▶ **Problem to work on**
All the records that follow need to be reproduced exactly. Omit the images.

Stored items
Start of Block

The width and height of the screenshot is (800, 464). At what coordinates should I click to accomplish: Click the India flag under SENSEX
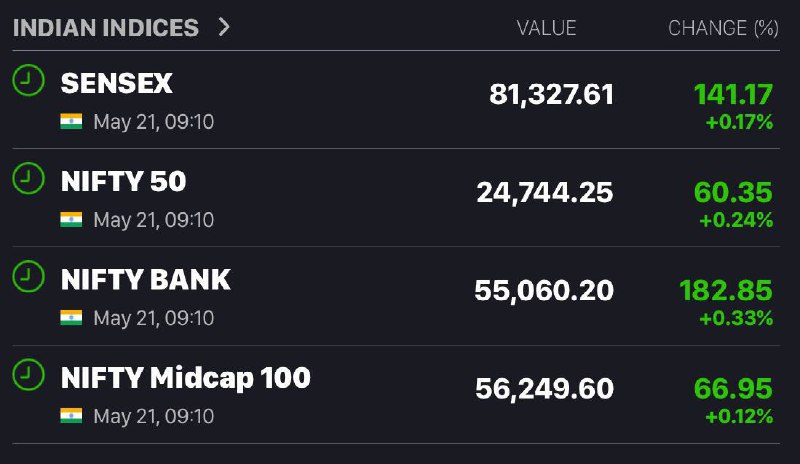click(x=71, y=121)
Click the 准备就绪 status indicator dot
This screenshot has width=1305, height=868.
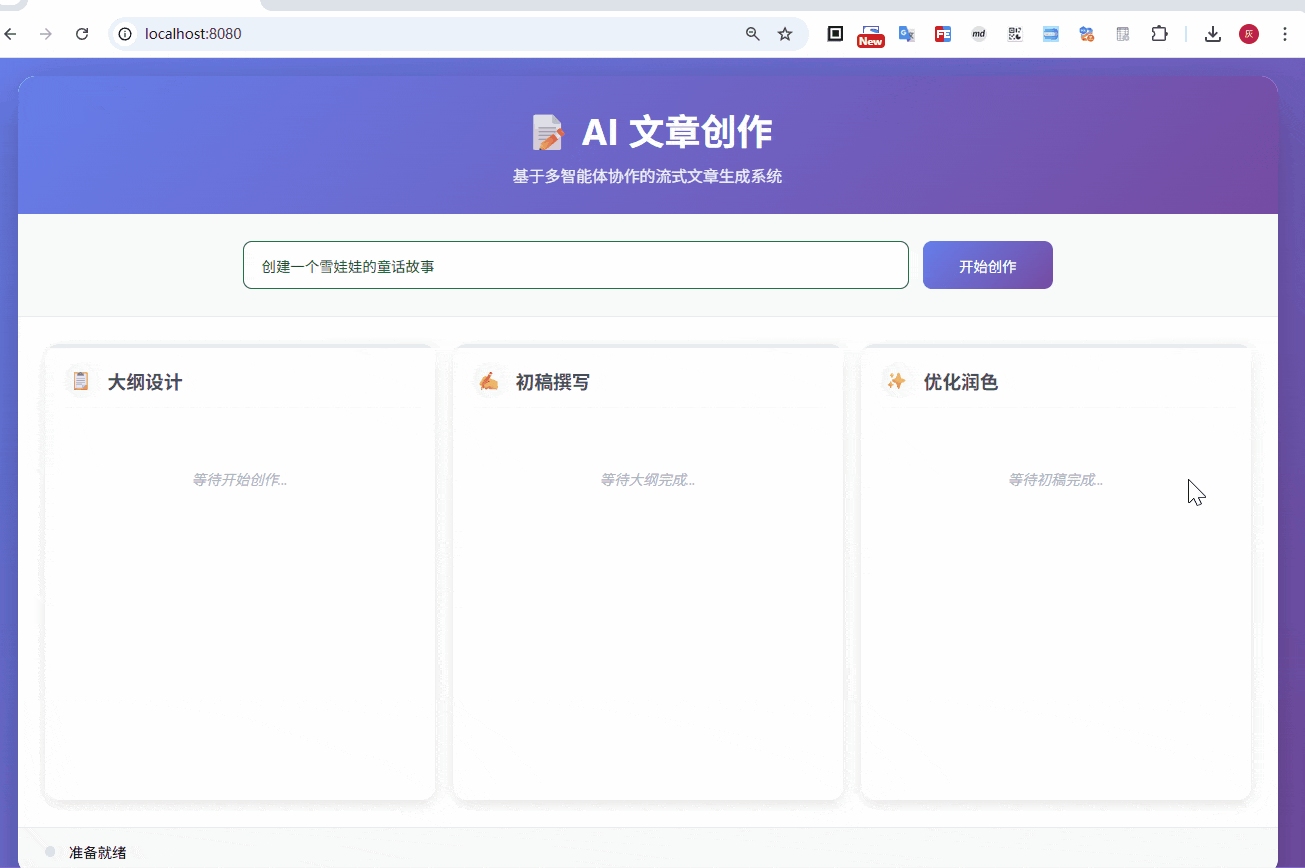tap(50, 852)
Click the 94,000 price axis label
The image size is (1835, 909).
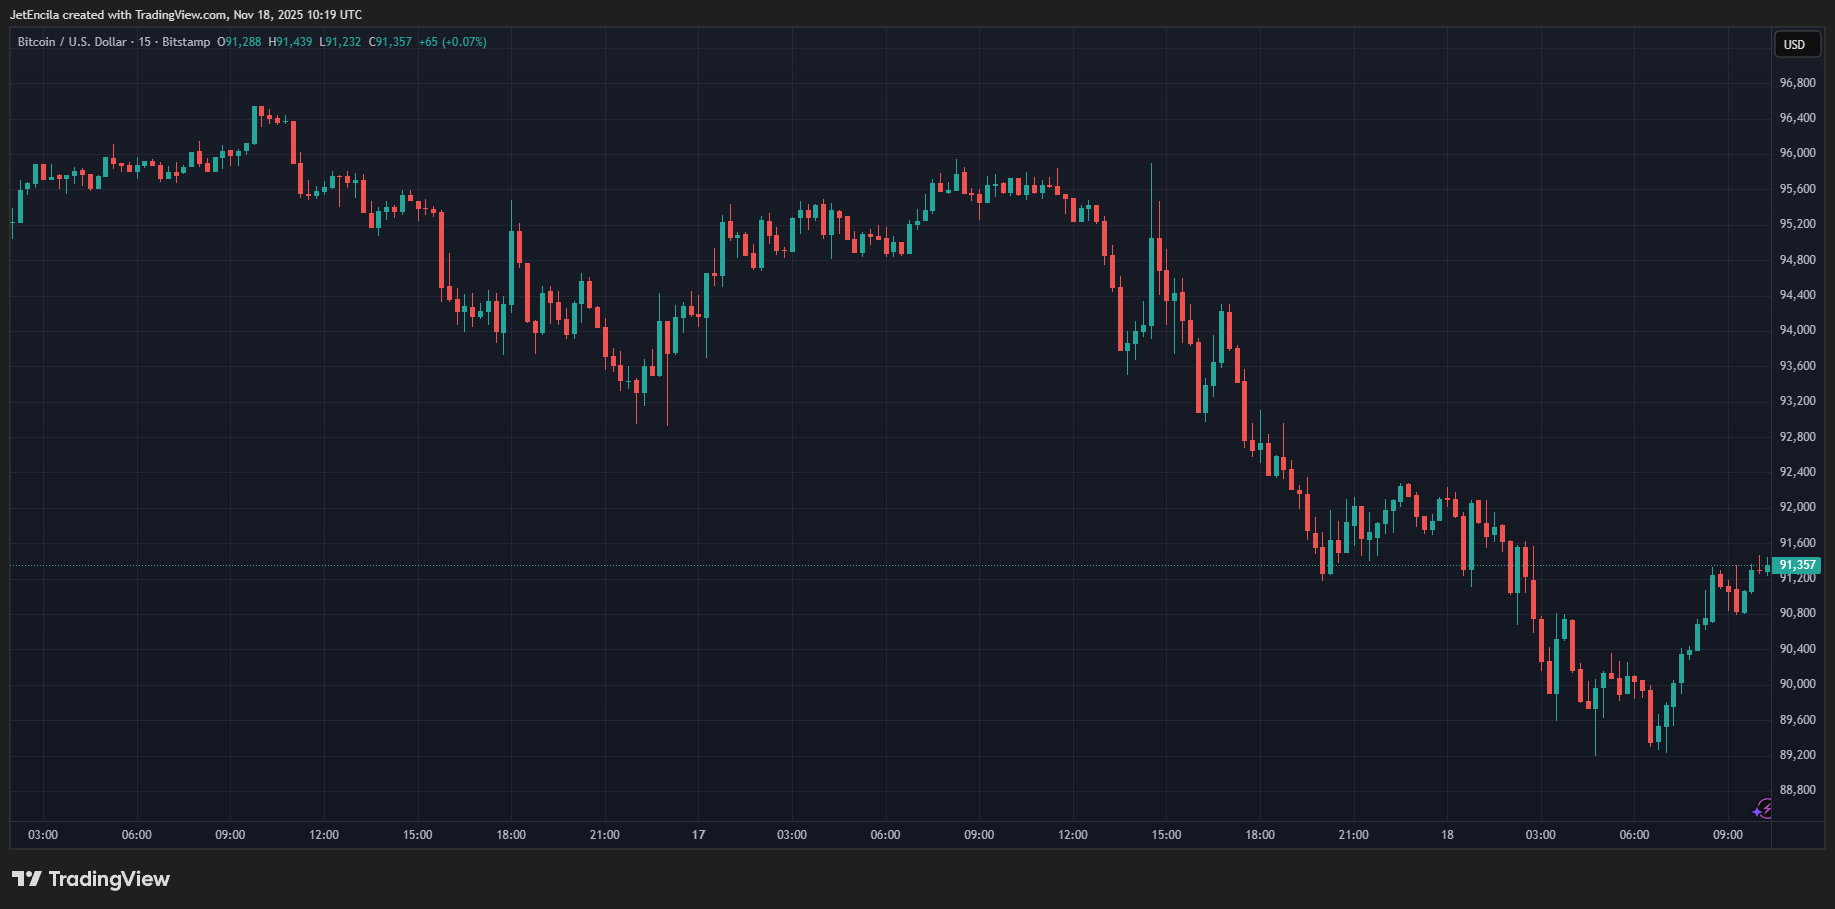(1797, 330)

End of Block

▶ **Solved exercise**
The width and height of the screenshot is (800, 464). At what coordinates should I click to accomplish: Click the India flag under SENSEX
click(x=71, y=121)
Click the 准备就绪 status indicator dot
This screenshot has width=1305, height=868.
tap(50, 852)
Click the 94,000 price axis label
The image size is (1835, 909).
(1797, 330)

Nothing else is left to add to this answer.